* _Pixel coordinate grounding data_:
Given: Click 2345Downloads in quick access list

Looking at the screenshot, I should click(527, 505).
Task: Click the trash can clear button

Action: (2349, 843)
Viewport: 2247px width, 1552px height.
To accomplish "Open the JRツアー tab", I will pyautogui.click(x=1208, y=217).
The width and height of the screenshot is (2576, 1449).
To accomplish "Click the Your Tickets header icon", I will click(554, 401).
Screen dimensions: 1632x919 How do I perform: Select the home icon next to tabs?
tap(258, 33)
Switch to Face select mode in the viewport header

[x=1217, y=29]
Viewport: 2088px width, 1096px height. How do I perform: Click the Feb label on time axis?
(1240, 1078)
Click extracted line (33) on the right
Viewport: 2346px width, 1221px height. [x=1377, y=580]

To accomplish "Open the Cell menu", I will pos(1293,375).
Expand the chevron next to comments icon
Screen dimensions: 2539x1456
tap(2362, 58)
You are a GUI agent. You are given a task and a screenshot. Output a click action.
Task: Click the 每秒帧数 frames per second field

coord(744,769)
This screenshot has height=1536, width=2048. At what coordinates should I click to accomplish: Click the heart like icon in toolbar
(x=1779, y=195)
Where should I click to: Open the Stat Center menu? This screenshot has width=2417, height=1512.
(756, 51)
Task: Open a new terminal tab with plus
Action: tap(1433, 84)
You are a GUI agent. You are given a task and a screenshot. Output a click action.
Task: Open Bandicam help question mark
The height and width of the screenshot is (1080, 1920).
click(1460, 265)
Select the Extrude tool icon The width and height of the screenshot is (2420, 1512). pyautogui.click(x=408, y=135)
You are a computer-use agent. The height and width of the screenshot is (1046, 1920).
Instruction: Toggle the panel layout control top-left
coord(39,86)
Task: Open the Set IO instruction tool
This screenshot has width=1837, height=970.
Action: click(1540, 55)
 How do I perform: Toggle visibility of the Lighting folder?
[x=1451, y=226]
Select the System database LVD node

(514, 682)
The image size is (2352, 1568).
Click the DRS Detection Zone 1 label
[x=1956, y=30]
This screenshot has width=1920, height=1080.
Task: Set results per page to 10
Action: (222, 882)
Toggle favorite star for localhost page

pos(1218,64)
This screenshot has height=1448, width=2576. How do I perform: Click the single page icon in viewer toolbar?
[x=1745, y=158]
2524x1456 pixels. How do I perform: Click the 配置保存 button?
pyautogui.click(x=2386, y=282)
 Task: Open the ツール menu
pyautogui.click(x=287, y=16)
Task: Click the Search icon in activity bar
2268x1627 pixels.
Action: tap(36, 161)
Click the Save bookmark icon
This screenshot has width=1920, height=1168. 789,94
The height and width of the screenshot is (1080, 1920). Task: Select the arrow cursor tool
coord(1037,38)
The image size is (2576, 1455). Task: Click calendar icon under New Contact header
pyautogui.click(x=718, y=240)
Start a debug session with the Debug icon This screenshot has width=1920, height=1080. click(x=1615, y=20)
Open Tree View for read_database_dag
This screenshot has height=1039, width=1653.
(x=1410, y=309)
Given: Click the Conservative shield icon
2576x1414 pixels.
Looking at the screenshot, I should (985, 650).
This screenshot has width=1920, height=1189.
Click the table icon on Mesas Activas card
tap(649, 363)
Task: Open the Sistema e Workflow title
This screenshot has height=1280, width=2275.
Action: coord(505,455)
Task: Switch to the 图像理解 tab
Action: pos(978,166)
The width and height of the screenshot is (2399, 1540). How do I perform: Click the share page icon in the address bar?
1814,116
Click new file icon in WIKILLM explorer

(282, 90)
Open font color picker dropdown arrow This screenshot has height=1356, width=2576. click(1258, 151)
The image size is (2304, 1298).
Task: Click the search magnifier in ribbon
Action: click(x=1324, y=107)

* _TASK BRIEF_: All of the data above needs to be given again exactly.

* _RESULT OF THIS TASK_:
Given: Click 2345Downloads in quick access list

Looking at the screenshot, I should click(527, 505).
Task: Click the trash can clear button

Action: (2349, 843)
Viewport: 2247px width, 1552px height.
To accomplish "Open the JRツアー tab", I will pyautogui.click(x=1208, y=217).
The width and height of the screenshot is (2576, 1449).
To accomplish "Click the Your Tickets header icon", I will click(554, 401).
Screen dimensions: 1632x919 How do I perform: Select the home icon next to tabs?
tap(258, 33)
Switch to Face select mode in the viewport header

[x=1217, y=29]
Viewport: 2088px width, 1096px height. How do I perform: Click the Feb label on time axis?
(1240, 1078)
Click extracted line (33) on the right
Viewport: 2346px width, 1221px height. [x=1377, y=580]

To accomplish "Open the Cell menu", I will pos(1293,375).
Expand the chevron next to comments icon
Screen dimensions: 2539x1456
tap(2362, 58)
You are a GUI agent. You are given a task and a screenshot. Output a click action.
Task: Click the 每秒帧数 frames per second field

coord(744,769)
This screenshot has height=1536, width=2048. At what coordinates should I click to accomplish: Click the heart like icon in toolbar
(x=1779, y=195)
Where should I click to: Open the Stat Center menu? This screenshot has width=2417, height=1512.
(756, 51)
Task: Open a new terminal tab with plus
Action: tap(1433, 84)
You are a GUI agent. You are given a task and a screenshot. Output a click action.
Task: Open Bandicam help question mark
The height and width of the screenshot is (1080, 1920).
click(1460, 265)
Select the Extrude tool icon The width and height of the screenshot is (2420, 1512). pyautogui.click(x=408, y=135)
You are a computer-use agent. The height and width of the screenshot is (1046, 1920).
Instruction: Toggle the panel layout control top-left
coord(39,86)
Task: Open the Set IO instruction tool
This screenshot has width=1837, height=970.
Action: click(1540, 55)
 How do I perform: Toggle visibility of the Lighting folder?
[x=1451, y=226]
Select the System database LVD node

(514, 682)
The image size is (2352, 1568).
Click the DRS Detection Zone 1 label
[x=1956, y=30]
This screenshot has width=1920, height=1080.
Task: Set results per page to 10
Action: (222, 882)
Toggle favorite star for localhost page

pos(1218,64)
This screenshot has height=1448, width=2576. How do I perform: Click the single page icon in viewer toolbar?
[x=1745, y=158]
2524x1456 pixels. How do I perform: Click the 配置保存 button?
pyautogui.click(x=2386, y=282)
 Task: Open the ツール menu
pyautogui.click(x=287, y=16)
Task: Click the Search icon in activity bar
2268x1627 pixels.
Action: tap(36, 161)
Click the Save bookmark icon
This screenshot has width=1920, height=1168. 789,94
The height and width of the screenshot is (1080, 1920). Task: Select the arrow cursor tool
coord(1037,38)
The image size is (2576, 1455). Task: Click calendar icon under New Contact header
pyautogui.click(x=718, y=240)
Start a debug session with the Debug icon This screenshot has width=1920, height=1080. click(x=1615, y=20)
Open Tree View for read_database_dag
This screenshot has height=1039, width=1653.
(x=1410, y=309)
Given: Click the Conservative shield icon
2576x1414 pixels.
Looking at the screenshot, I should (985, 650).
This screenshot has width=1920, height=1189.
Click the table icon on Mesas Activas card
tap(649, 363)
Task: Open the Sistema e Workflow title
This screenshot has height=1280, width=2275.
Action: coord(505,455)
Task: Switch to the 图像理解 tab
Action: pos(978,166)
The width and height of the screenshot is (2399, 1540). How do I perform: Click the share page icon in the address bar?
1814,116
Click new file icon in WIKILLM explorer

(282, 90)
Open font color picker dropdown arrow This screenshot has height=1356, width=2576. click(1258, 151)
The image size is (2304, 1298).
Task: Click the search magnifier in ribbon
Action: click(x=1324, y=107)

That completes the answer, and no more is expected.